Ein junger Mann der ohne Erinnerungen in einer Welt aufwacht, die ihm fremd erscheint, wenngleich er sich an keine andere erinnern kann.
So beginnt Marco Wagners Fantasybuch welches im Aavaa Verlag erschienen ist.

Auf 195 Seiten begleitet der Leser den namenlosen über den Planeten Ethon in dem es alles zweimal gibt oder durch Gegensätze bestimmt wird. Es scheinen zwei Sonnen und zwei Monde und jedem der sieben Zepter, die von den Propheten benutzt werden um die Welt im Gleichgewicht zu halten, ist ein Gegenstück zugeordnet.
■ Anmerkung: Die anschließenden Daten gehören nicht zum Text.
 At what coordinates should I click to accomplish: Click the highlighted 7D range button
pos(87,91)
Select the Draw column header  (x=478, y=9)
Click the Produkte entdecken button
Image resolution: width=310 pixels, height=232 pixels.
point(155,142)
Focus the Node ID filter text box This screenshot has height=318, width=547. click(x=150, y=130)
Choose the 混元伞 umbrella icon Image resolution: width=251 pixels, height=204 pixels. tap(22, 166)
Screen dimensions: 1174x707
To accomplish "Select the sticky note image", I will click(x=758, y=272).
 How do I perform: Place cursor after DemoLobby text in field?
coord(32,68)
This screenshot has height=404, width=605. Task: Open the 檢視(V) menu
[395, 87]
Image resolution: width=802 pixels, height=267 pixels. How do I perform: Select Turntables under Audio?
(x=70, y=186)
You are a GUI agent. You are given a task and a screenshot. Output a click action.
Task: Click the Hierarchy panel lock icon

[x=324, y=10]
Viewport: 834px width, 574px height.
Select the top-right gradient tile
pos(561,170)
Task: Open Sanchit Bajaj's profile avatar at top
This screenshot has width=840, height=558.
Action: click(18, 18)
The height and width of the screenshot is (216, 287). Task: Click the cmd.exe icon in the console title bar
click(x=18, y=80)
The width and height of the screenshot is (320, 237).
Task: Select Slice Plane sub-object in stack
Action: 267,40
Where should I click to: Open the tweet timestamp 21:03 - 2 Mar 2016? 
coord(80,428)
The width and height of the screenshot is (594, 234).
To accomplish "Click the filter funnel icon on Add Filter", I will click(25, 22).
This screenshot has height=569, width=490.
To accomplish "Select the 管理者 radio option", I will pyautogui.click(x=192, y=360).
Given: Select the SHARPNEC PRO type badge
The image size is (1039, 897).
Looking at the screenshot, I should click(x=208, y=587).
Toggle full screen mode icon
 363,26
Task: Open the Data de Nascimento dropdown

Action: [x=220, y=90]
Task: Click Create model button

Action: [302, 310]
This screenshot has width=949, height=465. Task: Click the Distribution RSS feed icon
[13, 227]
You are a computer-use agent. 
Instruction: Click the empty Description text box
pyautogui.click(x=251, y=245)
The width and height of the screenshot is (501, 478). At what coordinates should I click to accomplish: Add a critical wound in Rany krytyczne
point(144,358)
Mit Ausnahme von einem, dessen Gegenstück das sagenumwobene und seit langer Zeit verschollene Eiserne Zepter ist.
In dem namenlosen jungen Mann erkennen die Propheten bald den „Schriftführer“, eine Person deren Erscheinen schon vor langer Zeit vorausgesagt worden war. Sie wissen, dass er es sein muss, denn er trägt ein Notizbuch bei sich, das im Laufe der Geschichte magische Fähigkeiten entwickelt.
Gemeinsam mit der als Teufelsbotin verachteten Aura vom Volk der Vogelmenschen macht sich der Namenlose auf um das achte Zepter zu suchen. Hierbei müssen sie sich nicht nur vor „Orten der alten Zeit“ in Acht nehmen, Stellen deren Passieren sofortige Alterung um hunderte Jahre mit sich bringt, sondern auch vor Gaunern. Als Aura eines Nachts entführt wird beginnt für den Namenlosen eine Quest die mit noch mehr Gefahren, Abenteuern und einer temporären Verwandlung einhergeht.

Marco Wagners Werk beschäftigt sich auf wenigen Seiten mit überraschend vielen Themen, die zwar oft nicht weiter vertieft werden können, aber den Leser zum Nachdenken anregen. „Eine magische Weltgeschichte“ erzählt von Freundschaft, Abenteuern, der mit Vorsicht einzusetzenden Macht, die Welt zu beeinflussen, Vorurteilen und zum Ende hin auch einer zarten Liebe. Die Welt wird vom Autor so umfassend beschrieben dass man innerhalb kürzester Zeit ein klares, detailliertes Bild von Ethon vor Augen hat und sich die Figuren bildlich vorstellen kann.
Zunächst dachte ich, dass „Weltgeschichte“ ein etwas übertriebener Begriff sein würde aber selbst die Spanne der Zeit, die dieses Buch bedient ist erstaunlich groß ohne allzu sehr abzuschweifen und sich in Nebenhandlungen zu verlieren.
Da die Sprache nicht allzu kompliziert ist und viele Namen einen wirklich leicht zu erratenden Ursprung haben eignet sich diese magische Weltgeschichte sicherlich auch schon für jüngere Leser, ab acht bis zehn Jahren, je nach Können und Interesse, die man mit einem nicht allzu dicken aber interessanten Buch an das Fantasy Genre heranführen möchte.

Mein Fazit: Eine Fantasy-Überraschung eines noch eher unbekannten Autors die es sich für junge Leser auf jeden Fall zu entdecken lohnt.
Vielen Dank Marco Wagner, für dieses schöne Buch!